PROBLEM STATEMENT :: Copy each record below without changing a single word.

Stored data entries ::
[Start of section]
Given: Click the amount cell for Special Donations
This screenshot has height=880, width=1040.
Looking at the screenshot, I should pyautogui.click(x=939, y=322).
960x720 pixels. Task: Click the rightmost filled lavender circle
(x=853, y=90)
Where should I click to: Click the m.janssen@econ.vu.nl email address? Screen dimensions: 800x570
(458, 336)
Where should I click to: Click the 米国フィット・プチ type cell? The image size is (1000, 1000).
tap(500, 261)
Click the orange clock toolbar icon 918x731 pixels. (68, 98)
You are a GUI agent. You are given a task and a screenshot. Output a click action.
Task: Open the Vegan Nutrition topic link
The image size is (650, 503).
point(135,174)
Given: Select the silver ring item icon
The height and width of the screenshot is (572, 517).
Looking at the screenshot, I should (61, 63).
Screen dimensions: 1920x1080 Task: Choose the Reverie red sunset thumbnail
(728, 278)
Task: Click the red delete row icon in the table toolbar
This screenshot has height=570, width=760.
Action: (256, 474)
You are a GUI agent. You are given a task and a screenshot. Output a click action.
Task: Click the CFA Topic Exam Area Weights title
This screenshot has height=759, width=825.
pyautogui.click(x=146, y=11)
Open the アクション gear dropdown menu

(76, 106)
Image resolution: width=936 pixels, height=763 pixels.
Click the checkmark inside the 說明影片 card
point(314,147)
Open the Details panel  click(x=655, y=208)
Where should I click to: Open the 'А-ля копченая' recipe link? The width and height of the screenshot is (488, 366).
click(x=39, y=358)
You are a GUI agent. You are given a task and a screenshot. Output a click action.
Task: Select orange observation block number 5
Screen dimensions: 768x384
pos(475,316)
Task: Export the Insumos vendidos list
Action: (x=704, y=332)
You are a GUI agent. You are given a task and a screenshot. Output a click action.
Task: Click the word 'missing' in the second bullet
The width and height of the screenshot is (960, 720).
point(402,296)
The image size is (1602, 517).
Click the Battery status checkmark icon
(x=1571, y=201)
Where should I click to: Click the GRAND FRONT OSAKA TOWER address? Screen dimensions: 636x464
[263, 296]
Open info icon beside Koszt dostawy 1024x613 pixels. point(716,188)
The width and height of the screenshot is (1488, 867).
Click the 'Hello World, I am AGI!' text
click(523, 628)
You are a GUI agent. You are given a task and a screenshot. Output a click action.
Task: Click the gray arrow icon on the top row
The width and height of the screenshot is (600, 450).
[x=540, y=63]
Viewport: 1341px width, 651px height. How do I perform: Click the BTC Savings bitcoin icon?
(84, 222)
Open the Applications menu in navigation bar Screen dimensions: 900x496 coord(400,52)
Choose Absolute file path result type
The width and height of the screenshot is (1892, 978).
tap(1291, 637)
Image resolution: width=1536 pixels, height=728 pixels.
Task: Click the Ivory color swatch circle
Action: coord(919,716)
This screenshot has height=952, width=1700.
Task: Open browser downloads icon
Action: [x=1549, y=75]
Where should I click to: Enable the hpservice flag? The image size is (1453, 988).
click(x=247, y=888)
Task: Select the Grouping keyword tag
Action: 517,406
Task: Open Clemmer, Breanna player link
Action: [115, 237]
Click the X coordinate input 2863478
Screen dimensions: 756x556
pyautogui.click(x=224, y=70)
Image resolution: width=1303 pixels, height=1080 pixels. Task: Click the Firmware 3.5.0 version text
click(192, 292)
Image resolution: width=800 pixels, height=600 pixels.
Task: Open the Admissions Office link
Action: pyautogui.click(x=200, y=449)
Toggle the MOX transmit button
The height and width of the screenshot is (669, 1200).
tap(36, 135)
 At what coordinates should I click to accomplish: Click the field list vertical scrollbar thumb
[End of section]
RESPONSE FOR THIS EXERCISE ::
Given: Click the amount cell for Special Donations
This screenshot has height=880, width=1040.
Looking at the screenshot, I should pyautogui.click(x=939, y=322).
960x720 pixels. Task: Click the rightmost filled lavender circle
(x=853, y=90)
Where should I click to: Click the m.janssen@econ.vu.nl email address? Screen dimensions: 800x570
(458, 336)
Where should I click to: Click the 米国フィット・プチ type cell? The image size is (1000, 1000).
tap(500, 261)
Click the orange clock toolbar icon 918x731 pixels. (68, 98)
You are a GUI agent. You are given a task and a screenshot. Output a click action.
Task: Open the Vegan Nutrition topic link
The image size is (650, 503).
point(135,174)
Given: Select the silver ring item icon
The height and width of the screenshot is (572, 517).
Looking at the screenshot, I should (61, 63).
Screen dimensions: 1920x1080 Task: Choose the Reverie red sunset thumbnail
(728, 278)
Task: Click the red delete row icon in the table toolbar
This screenshot has height=570, width=760.
Action: (256, 474)
You are a GUI agent. You are given a task and a screenshot. Output a click action.
Task: Click the CFA Topic Exam Area Weights title
This screenshot has height=759, width=825.
pyautogui.click(x=146, y=11)
Open the アクション gear dropdown menu

(76, 106)
Image resolution: width=936 pixels, height=763 pixels.
Click the checkmark inside the 說明影片 card
point(314,147)
Open the Details panel  click(x=655, y=208)
Where should I click to: Open the 'А-ля копченая' recipe link? The width and height of the screenshot is (488, 366).
click(x=39, y=358)
You are a GUI agent. You are given a task and a screenshot. Output a click action.
Task: Select orange observation block number 5
Screen dimensions: 768x384
pos(475,316)
Task: Export the Insumos vendidos list
Action: (x=704, y=332)
You are a GUI agent. You are given a task and a screenshot. Output a click action.
Task: Click the word 'missing' in the second bullet
The width and height of the screenshot is (960, 720).
point(402,296)
The image size is (1602, 517).
Click the Battery status checkmark icon
(x=1571, y=201)
Where should I click to: Click the GRAND FRONT OSAKA TOWER address? Screen dimensions: 636x464
[263, 296]
Open info icon beside Koszt dostawy 1024x613 pixels. point(716,188)
The width and height of the screenshot is (1488, 867).
Click the 'Hello World, I am AGI!' text
click(523, 628)
You are a GUI agent. You are given a task and a screenshot. Output a click action.
Task: Click the gray arrow icon on the top row
The width and height of the screenshot is (600, 450).
[x=540, y=63]
Viewport: 1341px width, 651px height. How do I perform: Click the BTC Savings bitcoin icon?
(84, 222)
Open the Applications menu in navigation bar Screen dimensions: 900x496 coord(400,52)
Choose Absolute file path result type
The width and height of the screenshot is (1892, 978).
tap(1291, 637)
Image resolution: width=1536 pixels, height=728 pixels.
Task: Click the Ivory color swatch circle
Action: coord(919,716)
This screenshot has height=952, width=1700.
Task: Open browser downloads icon
Action: [x=1549, y=75]
Where should I click to: Enable the hpservice flag? The image size is (1453, 988).
click(x=247, y=888)
Task: Select the Grouping keyword tag
Action: 517,406
Task: Open Clemmer, Breanna player link
Action: [115, 237]
Click the X coordinate input 2863478
Screen dimensions: 756x556
pyautogui.click(x=224, y=70)
Image resolution: width=1303 pixels, height=1080 pixels. Task: Click the Firmware 3.5.0 version text
click(192, 292)
Image resolution: width=800 pixels, height=600 pixels.
Task: Open the Admissions Office link
Action: pyautogui.click(x=200, y=449)
Toggle the MOX transmit button
The height and width of the screenshot is (669, 1200).
tap(36, 135)
 At what coordinates should I click to accomplish: Click the field list vertical scrollbar thumb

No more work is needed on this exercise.